A operação desta quarta é um desdobramento das investigações iniciadas no âmbito da Operação Maserati, realizada em fevereiro de 2021. O MPSC informa que os investigados estariam envolvidos na prática de múltiplos crimes, incluindo organização criminosa, tráfico de entorpecentes, associação para o tráfico, homicídios e porte ilegal de armas de fogo.

Participam 103 integrantes do GAECO e aproximadamente 552 agentes de segurança pública, além de empregar 198 viaturas e 2 helicópteros. Segundo as autoridades, agentes do Gaeco do Paraná foram alvos de tiros de arma de fogo durante a intervenção realizada na região. Os suspeitos abriram fogo contra os policiais ao perceber a presença da equipe, gerando um tiroteio. 

Durante o confronto, um suspeito integrante da facção foi atingido e morreu. Ele teria efetuado disparos contra os policiais com uma pistola com seletor de rajada.

Os materiais apreendidos durante as diligências serão encaminhados à Polícia Científica de Santa Catarina, que realizará os exames periciais necessários, assegurando a preservação da cadeia de custódia e a integridade das evidências para fins de prova. Após confecção de laudos periciais, as evidências serão analisadas pelo GAECO para dar continuidade às investigações vinculadas à 39ª Promotoria de Justiça da Capital.

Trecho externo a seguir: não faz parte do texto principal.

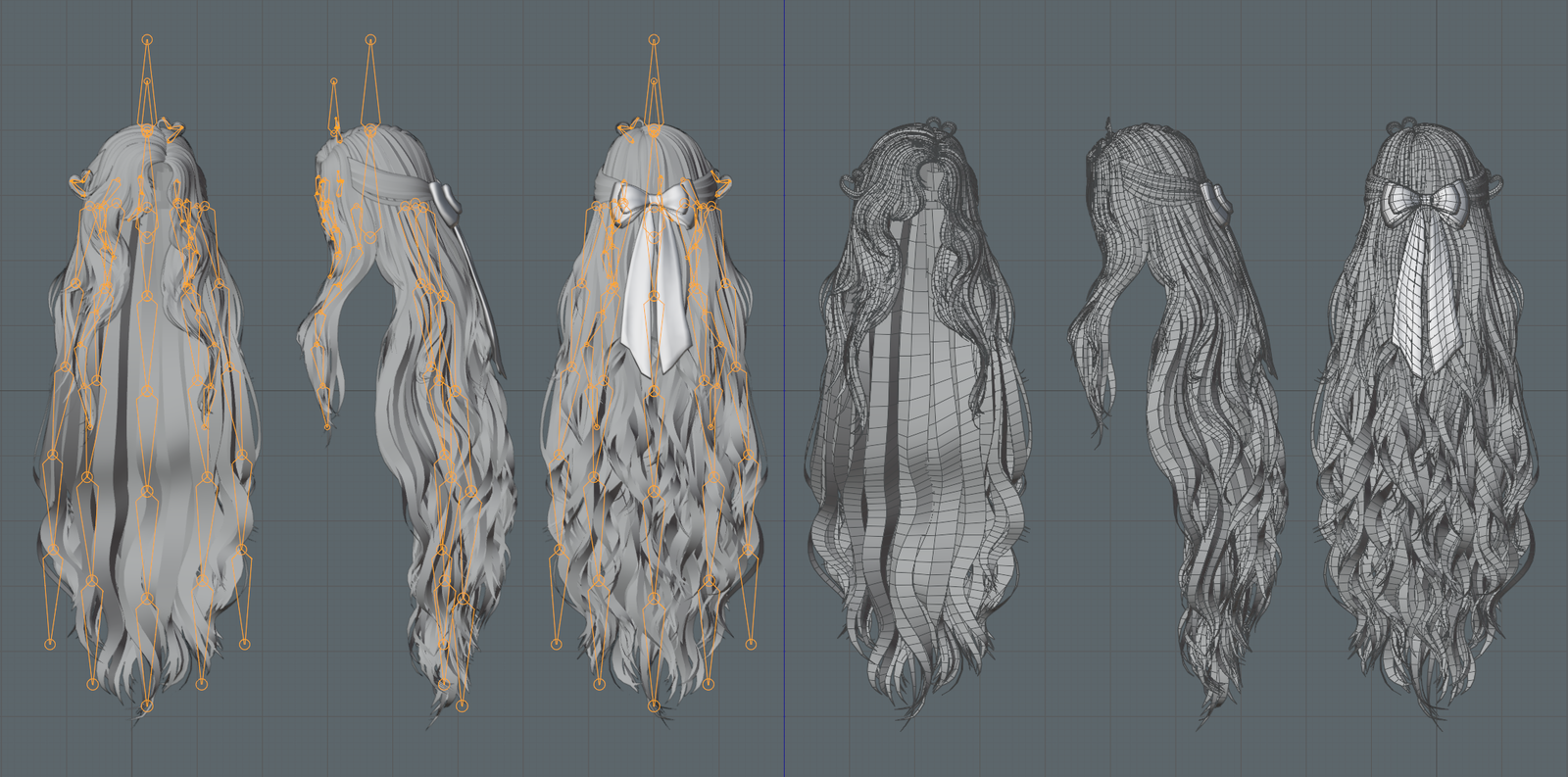Click the blue vertical divider line between viewports

784,392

O nome "Coluna Sul" foi adotado em razão de ser essa a designação utilizada pelo próprio para o conjunto formado pelos Estados de Mato Grosso do Sul, Mato Grosso, Paraná, Santa Catarina e Rio Grande do Sul.

SUSPEITO MORTO

Agentes do GAECO do Paraná foram alvos de disparos durante a intervenção realizada na região do estado vizinho. Os suspeitos abriram fogo contra os policiais ao perceber a presença da equipe, dando início a um confronto armado. 

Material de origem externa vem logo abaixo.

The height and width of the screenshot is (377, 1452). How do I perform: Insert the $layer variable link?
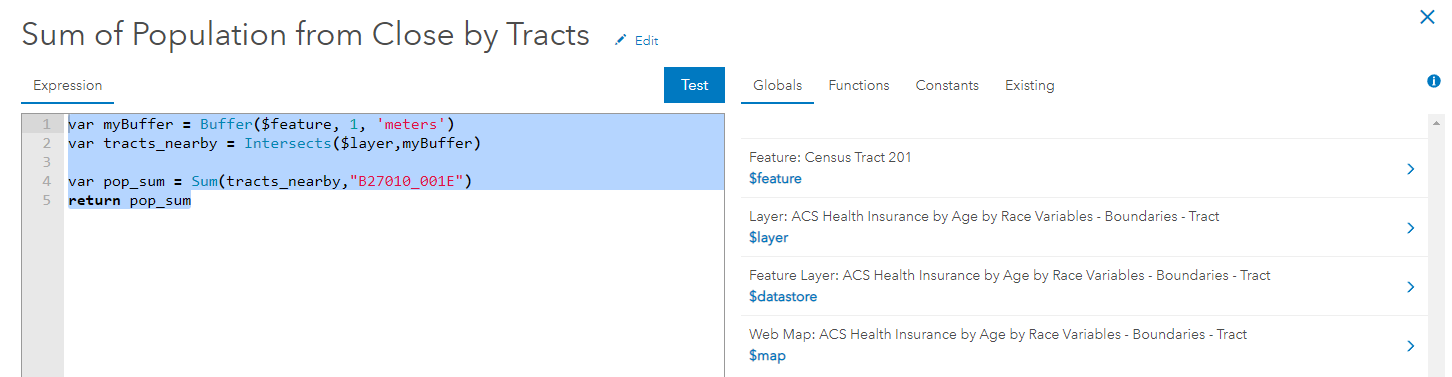768,238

Diante da agressão, os policiais do GAECO reagiram para conter a ação dos criminosos e garantir a segurança da operação, que tem como objetivo combater a atuação da facção criminosa. A troca de tiros mobilizou diversas equipes de apoio e reforçou a gravidade da resistência e alta periculosidade apresentada pelos suspeitos, sendo que um deles morreu no confronto. O suspeito, integrante da facção, efetuou disparos contra os policiais fazendo uso de pistola com seletor de rajada.